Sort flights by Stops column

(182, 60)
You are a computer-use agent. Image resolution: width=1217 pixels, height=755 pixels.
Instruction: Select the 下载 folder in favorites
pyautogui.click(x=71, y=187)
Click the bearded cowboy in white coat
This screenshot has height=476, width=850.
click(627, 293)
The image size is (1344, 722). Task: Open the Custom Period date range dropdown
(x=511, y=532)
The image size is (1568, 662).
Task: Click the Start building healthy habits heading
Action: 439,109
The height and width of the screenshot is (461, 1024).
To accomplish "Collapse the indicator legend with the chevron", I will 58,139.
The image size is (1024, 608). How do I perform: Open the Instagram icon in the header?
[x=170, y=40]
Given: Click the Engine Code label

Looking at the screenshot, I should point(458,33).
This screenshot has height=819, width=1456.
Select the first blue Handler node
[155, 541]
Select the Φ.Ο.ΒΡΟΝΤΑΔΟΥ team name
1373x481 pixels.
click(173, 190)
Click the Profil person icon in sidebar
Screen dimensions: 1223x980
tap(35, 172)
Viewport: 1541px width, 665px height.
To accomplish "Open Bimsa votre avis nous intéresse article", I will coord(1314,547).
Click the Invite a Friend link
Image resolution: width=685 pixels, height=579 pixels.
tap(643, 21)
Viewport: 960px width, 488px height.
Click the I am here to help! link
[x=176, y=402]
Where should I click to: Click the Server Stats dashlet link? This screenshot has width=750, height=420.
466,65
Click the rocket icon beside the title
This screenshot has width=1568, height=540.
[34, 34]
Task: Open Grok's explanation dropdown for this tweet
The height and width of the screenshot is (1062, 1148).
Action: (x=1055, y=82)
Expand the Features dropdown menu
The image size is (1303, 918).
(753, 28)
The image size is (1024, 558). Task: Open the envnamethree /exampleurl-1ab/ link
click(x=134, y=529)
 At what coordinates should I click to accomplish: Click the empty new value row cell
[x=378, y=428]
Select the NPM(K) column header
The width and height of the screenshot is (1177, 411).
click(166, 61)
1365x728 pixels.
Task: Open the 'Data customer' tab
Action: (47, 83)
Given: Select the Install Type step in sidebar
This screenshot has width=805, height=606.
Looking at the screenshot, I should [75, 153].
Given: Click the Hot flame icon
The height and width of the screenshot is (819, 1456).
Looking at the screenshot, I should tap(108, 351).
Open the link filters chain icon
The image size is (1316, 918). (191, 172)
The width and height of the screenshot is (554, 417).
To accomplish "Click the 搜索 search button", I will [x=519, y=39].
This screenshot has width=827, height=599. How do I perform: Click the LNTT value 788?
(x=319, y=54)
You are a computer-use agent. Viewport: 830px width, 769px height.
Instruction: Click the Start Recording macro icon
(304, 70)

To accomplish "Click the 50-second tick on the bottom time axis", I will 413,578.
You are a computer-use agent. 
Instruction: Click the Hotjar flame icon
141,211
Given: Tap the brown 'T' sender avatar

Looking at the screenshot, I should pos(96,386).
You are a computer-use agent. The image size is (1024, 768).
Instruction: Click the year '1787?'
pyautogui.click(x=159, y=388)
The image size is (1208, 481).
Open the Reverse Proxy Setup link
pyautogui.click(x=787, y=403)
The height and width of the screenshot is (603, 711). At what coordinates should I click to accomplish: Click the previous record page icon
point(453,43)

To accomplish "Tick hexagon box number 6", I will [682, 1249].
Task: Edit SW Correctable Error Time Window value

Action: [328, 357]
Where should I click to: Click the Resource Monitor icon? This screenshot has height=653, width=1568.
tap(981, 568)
------------------------------
Requirement: The stretch of entries above that starts with the line containing "The image size is (1024, 558)." and goes on through the line containing "Given: Click the Hot flame icon" is to be transcribed exactly, and no other line is to be transcribed.

Exercise solution:
The image size is (1024, 558). Task: Open the envnamethree /exampleurl-1ab/ link
click(x=134, y=529)
 At what coordinates should I click to accomplish: Click the empty new value row cell
[x=378, y=428]
Select the NPM(K) column header
The width and height of the screenshot is (1177, 411).
click(166, 61)
1365x728 pixels.
Task: Open the 'Data customer' tab
Action: (47, 83)
Given: Select the Install Type step in sidebar
This screenshot has width=805, height=606.
Looking at the screenshot, I should [75, 153].
Given: Click the Hot flame icon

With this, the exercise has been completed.